## How to complete this task
Starting from the first line below, repeat the data exactly through to the last.

------

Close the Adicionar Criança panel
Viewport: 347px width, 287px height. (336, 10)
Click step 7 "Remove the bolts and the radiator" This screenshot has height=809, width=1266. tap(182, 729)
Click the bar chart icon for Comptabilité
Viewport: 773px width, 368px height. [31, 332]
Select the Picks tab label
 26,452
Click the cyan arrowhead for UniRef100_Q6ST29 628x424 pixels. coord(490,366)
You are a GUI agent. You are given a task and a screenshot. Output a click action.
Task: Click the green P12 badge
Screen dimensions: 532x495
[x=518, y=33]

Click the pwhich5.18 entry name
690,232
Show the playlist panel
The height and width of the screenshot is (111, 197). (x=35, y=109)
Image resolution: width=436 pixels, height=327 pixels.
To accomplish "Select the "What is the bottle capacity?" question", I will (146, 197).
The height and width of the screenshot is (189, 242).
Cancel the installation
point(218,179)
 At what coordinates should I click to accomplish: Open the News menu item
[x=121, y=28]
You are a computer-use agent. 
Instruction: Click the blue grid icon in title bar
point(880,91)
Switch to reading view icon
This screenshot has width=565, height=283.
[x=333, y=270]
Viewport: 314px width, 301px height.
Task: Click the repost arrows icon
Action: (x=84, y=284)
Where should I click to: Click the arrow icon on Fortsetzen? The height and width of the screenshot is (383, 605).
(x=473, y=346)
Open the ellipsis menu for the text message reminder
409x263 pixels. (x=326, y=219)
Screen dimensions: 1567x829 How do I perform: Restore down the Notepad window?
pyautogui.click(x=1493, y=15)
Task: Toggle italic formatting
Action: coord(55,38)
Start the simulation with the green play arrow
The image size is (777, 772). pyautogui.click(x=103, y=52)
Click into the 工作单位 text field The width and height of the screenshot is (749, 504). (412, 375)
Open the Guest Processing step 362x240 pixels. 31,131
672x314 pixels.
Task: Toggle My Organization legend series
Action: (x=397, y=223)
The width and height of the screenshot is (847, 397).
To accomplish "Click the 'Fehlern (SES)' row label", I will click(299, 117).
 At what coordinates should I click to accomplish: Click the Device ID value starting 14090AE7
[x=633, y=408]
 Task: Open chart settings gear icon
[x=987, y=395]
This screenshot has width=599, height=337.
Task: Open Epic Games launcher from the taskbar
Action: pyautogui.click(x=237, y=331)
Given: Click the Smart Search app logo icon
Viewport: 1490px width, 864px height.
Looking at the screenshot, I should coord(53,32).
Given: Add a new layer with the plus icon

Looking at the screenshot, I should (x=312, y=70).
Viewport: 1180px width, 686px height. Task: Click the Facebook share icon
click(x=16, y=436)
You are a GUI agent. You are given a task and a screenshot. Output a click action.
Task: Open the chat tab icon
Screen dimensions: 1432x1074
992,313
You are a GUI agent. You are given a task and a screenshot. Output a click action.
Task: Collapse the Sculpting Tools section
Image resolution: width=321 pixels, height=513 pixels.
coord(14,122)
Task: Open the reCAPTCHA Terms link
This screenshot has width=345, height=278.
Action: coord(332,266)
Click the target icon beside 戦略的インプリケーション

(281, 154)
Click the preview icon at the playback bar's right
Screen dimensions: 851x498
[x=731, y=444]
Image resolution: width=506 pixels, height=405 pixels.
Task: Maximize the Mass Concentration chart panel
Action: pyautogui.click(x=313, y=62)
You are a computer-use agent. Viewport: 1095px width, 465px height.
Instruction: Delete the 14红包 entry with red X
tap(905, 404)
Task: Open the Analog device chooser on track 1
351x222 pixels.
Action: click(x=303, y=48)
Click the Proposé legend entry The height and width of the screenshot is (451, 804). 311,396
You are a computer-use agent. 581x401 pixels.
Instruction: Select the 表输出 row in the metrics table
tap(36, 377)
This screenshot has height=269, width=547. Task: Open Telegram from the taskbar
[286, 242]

------

## Final answer
Close the Adicionar Criança panel
Viewport: 347px width, 287px height. (336, 10)
Click step 7 "Remove the bolts and the radiator" This screenshot has height=809, width=1266. tap(182, 729)
Click the bar chart icon for Comptabilité
Viewport: 773px width, 368px height. [31, 332]
Select the Picks tab label
 26,452
Click the cyan arrowhead for UniRef100_Q6ST29 628x424 pixels. coord(490,366)
You are a GUI agent. You are given a task and a screenshot. Output a click action.
Task: Click the green P12 badge
Screen dimensions: 532x495
[x=518, y=33]

Click the pwhich5.18 entry name
690,232
Show the playlist panel
The height and width of the screenshot is (111, 197). (x=35, y=109)
Image resolution: width=436 pixels, height=327 pixels.
To accomplish "Select the "What is the bottle capacity?" question", I will (146, 197).
The height and width of the screenshot is (189, 242).
Cancel the installation
point(218,179)
 At what coordinates should I click to accomplish: Open the News menu item
[x=121, y=28]
You are a computer-use agent. 
Instruction: Click the blue grid icon in title bar
point(880,91)
Switch to reading view icon
This screenshot has width=565, height=283.
[x=333, y=270]
Viewport: 314px width, 301px height.
Task: Click the repost arrows icon
Action: (x=84, y=284)
Where should I click to: Click the arrow icon on Fortsetzen? The height and width of the screenshot is (383, 605).
(x=473, y=346)
Open the ellipsis menu for the text message reminder
409x263 pixels. (x=326, y=219)
Screen dimensions: 1567x829 How do I perform: Restore down the Notepad window?
pyautogui.click(x=1493, y=15)
Task: Toggle italic formatting
Action: coord(55,38)
Start the simulation with the green play arrow
The image size is (777, 772). pyautogui.click(x=103, y=52)
Click into the 工作单位 text field The width and height of the screenshot is (749, 504). (412, 375)
Open the Guest Processing step 362x240 pixels. 31,131
672x314 pixels.
Task: Toggle My Organization legend series
Action: (x=397, y=223)
The width and height of the screenshot is (847, 397).
To accomplish "Click the 'Fehlern (SES)' row label", I will click(299, 117).
 At what coordinates should I click to accomplish: Click the Device ID value starting 14090AE7
[x=633, y=408]
 Task: Open chart settings gear icon
[x=987, y=395]
This screenshot has width=599, height=337.
Task: Open Epic Games launcher from the taskbar
Action: pyautogui.click(x=237, y=331)
Given: Click the Smart Search app logo icon
Viewport: 1490px width, 864px height.
Looking at the screenshot, I should coord(53,32).
Given: Add a new layer with the plus icon

Looking at the screenshot, I should (x=312, y=70).
Viewport: 1180px width, 686px height. Task: Click the Facebook share icon
click(x=16, y=436)
You are a GUI agent. You are given a task and a screenshot. Output a click action.
Task: Open the chat tab icon
Screen dimensions: 1432x1074
992,313
You are a GUI agent. You are given a task and a screenshot. Output a click action.
Task: Collapse the Sculpting Tools section
Image resolution: width=321 pixels, height=513 pixels.
coord(14,122)
Task: Open the reCAPTCHA Terms link
This screenshot has width=345, height=278.
Action: coord(332,266)
Click the target icon beside 戦略的インプリケーション

(281, 154)
Click the preview icon at the playback bar's right
Screen dimensions: 851x498
[x=731, y=444]
Image resolution: width=506 pixels, height=405 pixels.
Task: Maximize the Mass Concentration chart panel
Action: pyautogui.click(x=313, y=62)
You are a computer-use agent. Viewport: 1095px width, 465px height.
Instruction: Delete the 14红包 entry with red X
tap(905, 404)
Task: Open the Analog device chooser on track 1
351x222 pixels.
Action: click(x=303, y=48)
Click the Proposé legend entry The height and width of the screenshot is (451, 804). 311,396
You are a computer-use agent. 581x401 pixels.
Instruction: Select the 表输出 row in the metrics table
tap(36, 377)
This screenshot has height=269, width=547. Task: Open Telegram from the taskbar
[286, 242]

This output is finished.